Transcribe exactly, leaving out pictures, the lines from the one that holds "Screen dimensions: 1031x617" through the end of the data below, including both end lines and no others.

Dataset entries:

┌──

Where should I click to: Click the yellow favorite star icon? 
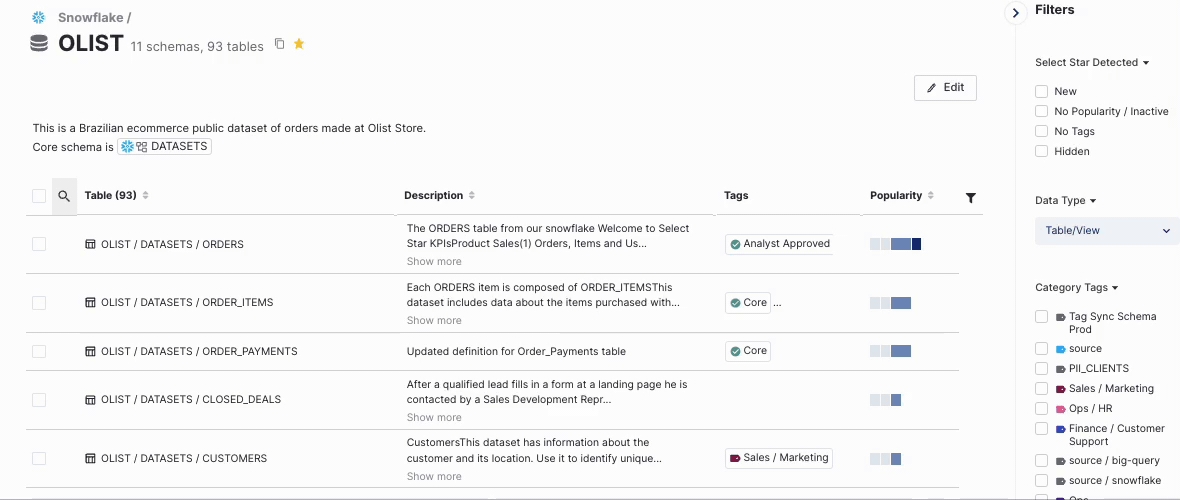pos(299,44)
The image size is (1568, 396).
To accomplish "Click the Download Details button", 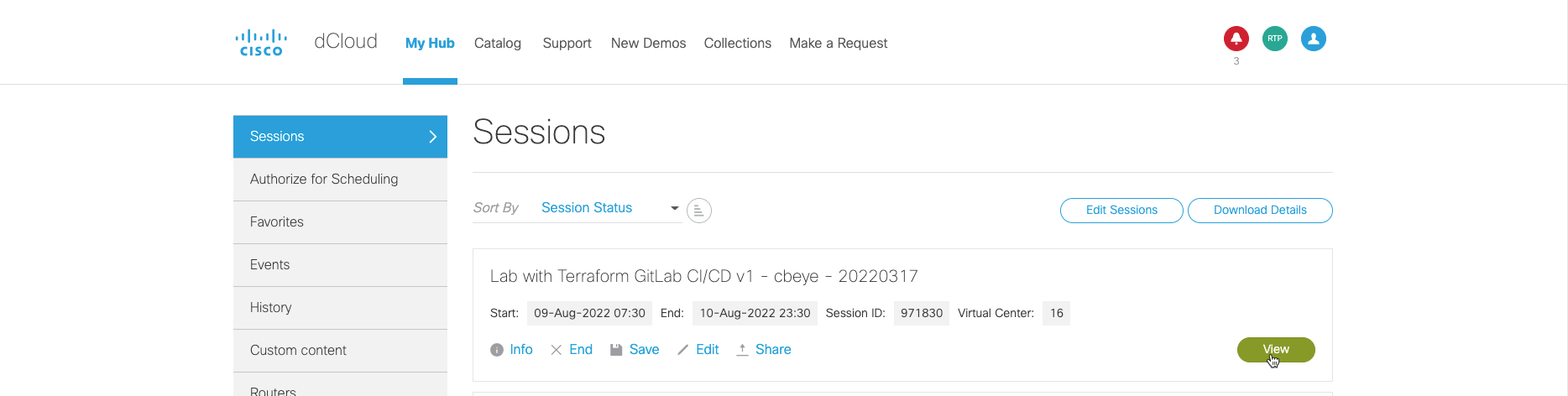I will (x=1260, y=211).
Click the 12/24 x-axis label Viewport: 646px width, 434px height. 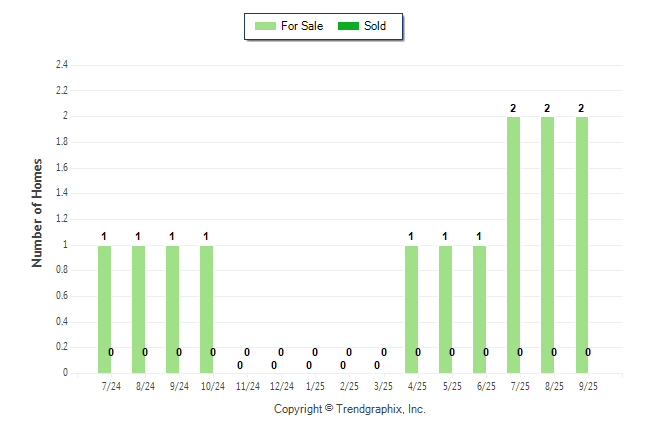tap(281, 386)
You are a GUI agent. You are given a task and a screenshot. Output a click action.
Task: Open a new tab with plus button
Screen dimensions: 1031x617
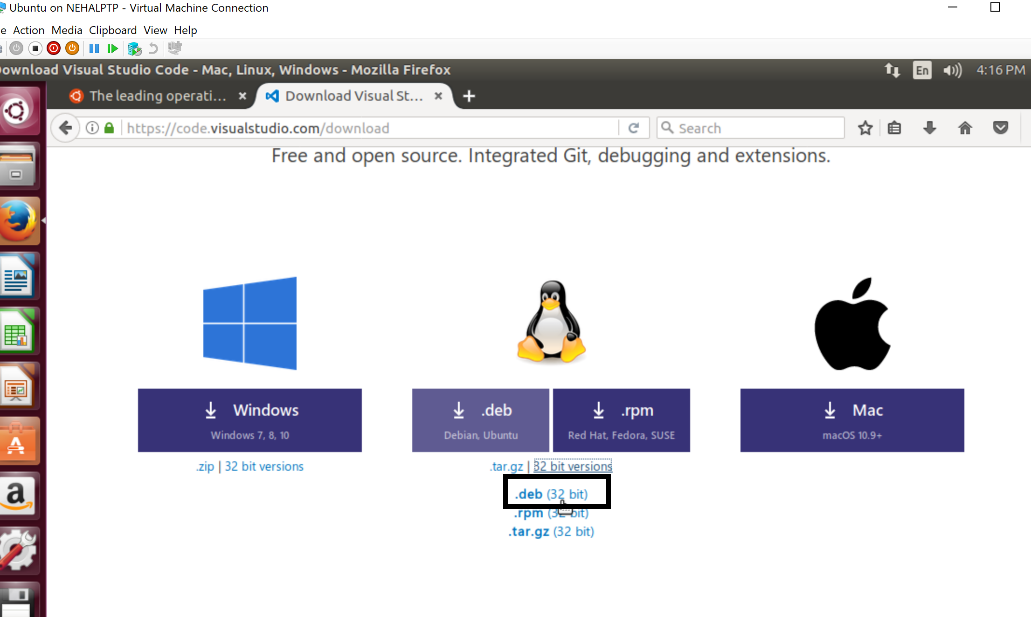(x=469, y=96)
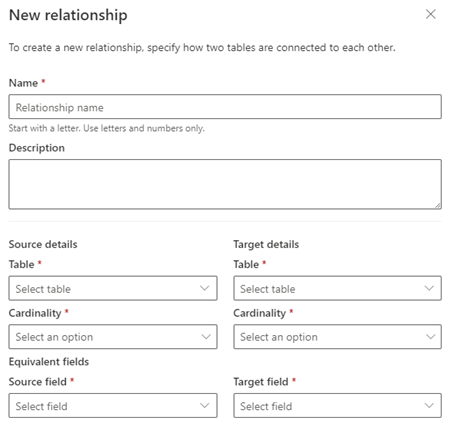This screenshot has height=437, width=450.
Task: Click the Source details heading
Action: (43, 244)
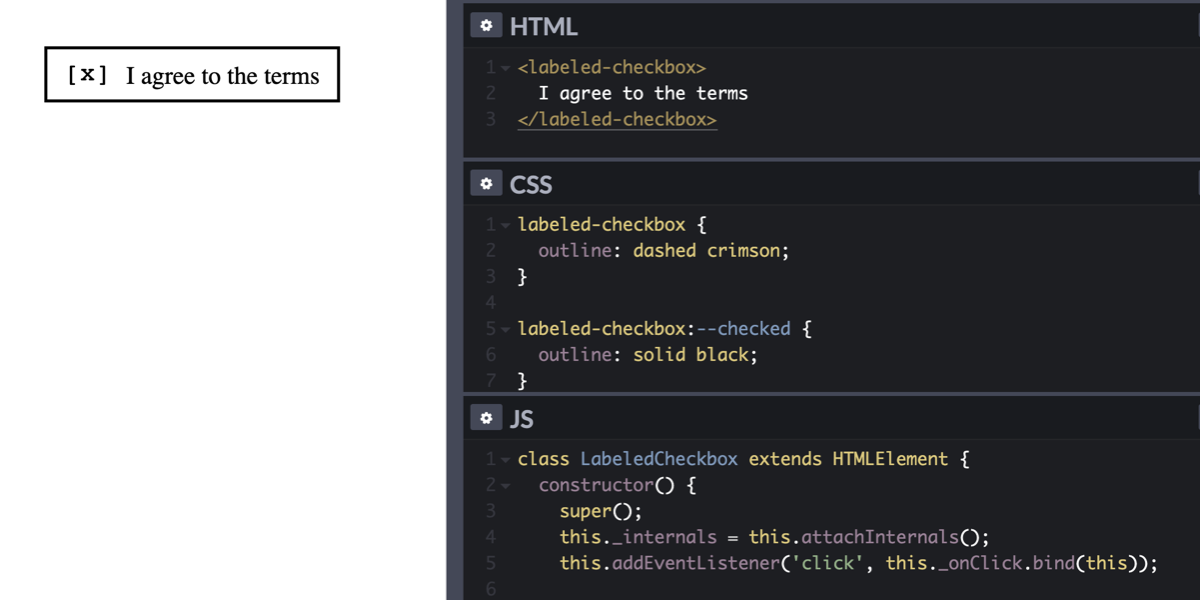Toggle the [x] checkbox box in preview

[x=87, y=75]
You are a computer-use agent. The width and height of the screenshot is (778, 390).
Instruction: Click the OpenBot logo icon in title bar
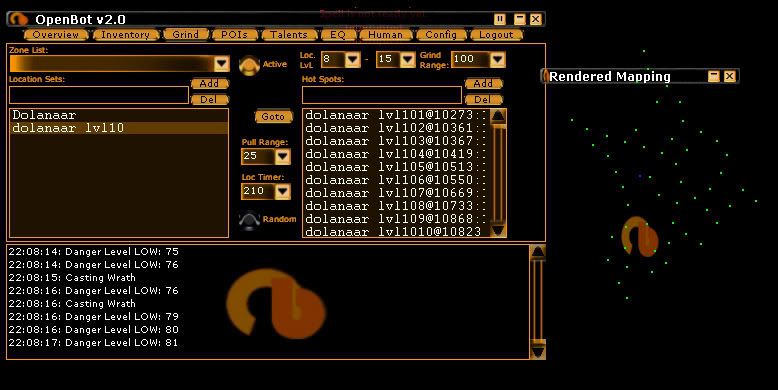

└──

▸ Task output:
Screen dimensions: 1031x617
(x=469, y=96)
This screenshot has height=437, width=450.
Task: Click the Source details heading
Action: (43, 244)
Toggle the [x] checkbox box in preview

[x=87, y=75]
You are a computer-use agent. The width and height of the screenshot is (778, 390).
Instruction: Click the OpenBot logo icon in title bar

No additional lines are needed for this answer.